Observation of the Court:
The court held that there is no perversity in the order of the Arbitral Tribunal. There is no finding which can be said to have been rejected without any evidence, nor is there any material on record to suggest that any extraneous material has been considered, or any relevant material has not been considered.
The court affirmed that it is no longer res integra that the Arbitrator is final Arbiter of the disputed facts between the parties. The question of “inability” is predominantly a question of fact, which has been determined by the Arbitral Tribunal based on the evidence produced by the parties. Therefore, it would be difficult for the court to interfere into such findings within the domain of section 34 of the Arbitration & Conciliation Act, 1996. The interpretation of terms of the contract by the Arbitrator can only be interfered if the findings are perverse.
Additionally, the court held that a force majeure clause' in a contract is generally an exception or an eclipse provision, meaning thereby if a force majeure is enforced the performance as mandated in the other terms of the contract will remain eclipsed till the force majeure event persists. Whether the force majeure has taken place or not or it exists or not or the time till when it exists is a question of fact to be determined by the Arbitral Tribunal.
Further, the Court noted that the purpose of the force majeure clause in any contract, is to prevent the parties from suffering undue losses. The purpose is that the business under the contract should continue and may not be put to an end. The purpose is that before the party becomes totally drained out on account of force majeure event, there should be some respite for recovering or mitigating the losses. In a situation where the closure of the Airport was not an option and the expenditure was more than the revenue earned, the Arbitral Tribunal has rightly held that respondent had to be excused from the payment of Annual Fees.
The court held that the entire dispute revolved around the interpretation of the terms of the contract. The discussion made hereinabove makes it clear that the Arbitral Tribunal had passed a speaking order after taking into account the material and the evidence available on the record. The perusal of the award makes it clear that it cannot be said that the view taken by the Arbitrator is not a possible and plausible view. It is also a settled preposition that even if the alternative view is available, the Court cannot substitute its own opinion.

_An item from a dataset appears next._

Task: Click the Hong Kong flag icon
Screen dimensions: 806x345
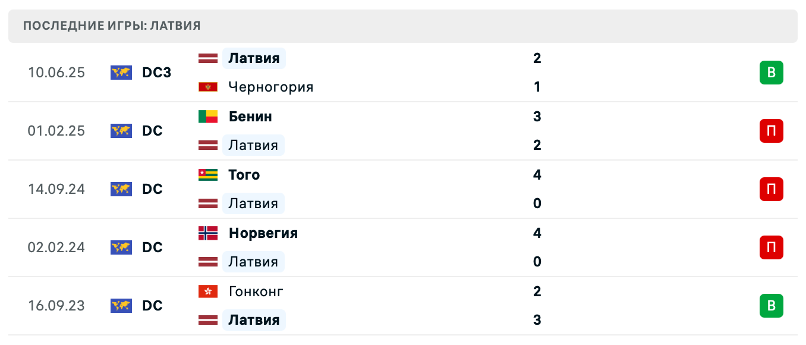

Consequently, the court dismissed the petition and held that the award cannot be aside because there is no illegality or perversity in award passed by the Arbitral Tribunal.
Case Title: AIRPORTS AUTHORITY OF INDIA versus DELHI INTERNATIONAL AIRPORT LIMITED & ANR.
Citation: 2025 LiveLaw (Del) 380
Case Number: O.M.P. (COMM) 186/2024
Counsel for the Petitioner: Mr. Tushar Mehta, Learned SGI with Mr. Raghavendra P Shankar, learned ASG with Mr. Karan Lahiri, Mr. Prateek Arora, Mr. Neelabh Bist, Ms. Rishieka Ray, Ms. Pallavi Misra, Advocates
Counsel for the Respondent: Mr. Parag Tripathi, Mr. Raj Shekhar Rao, Sr. Advs. with Mr. Rishi Agarwala, Mr. Apoorv P. Tripathi, Mr. Dheeresh Kumar Dwivedi, Mr. Manu Krishnan, Mr. Daksh Arora, Mr. Nikhil, Advocates for DIAL.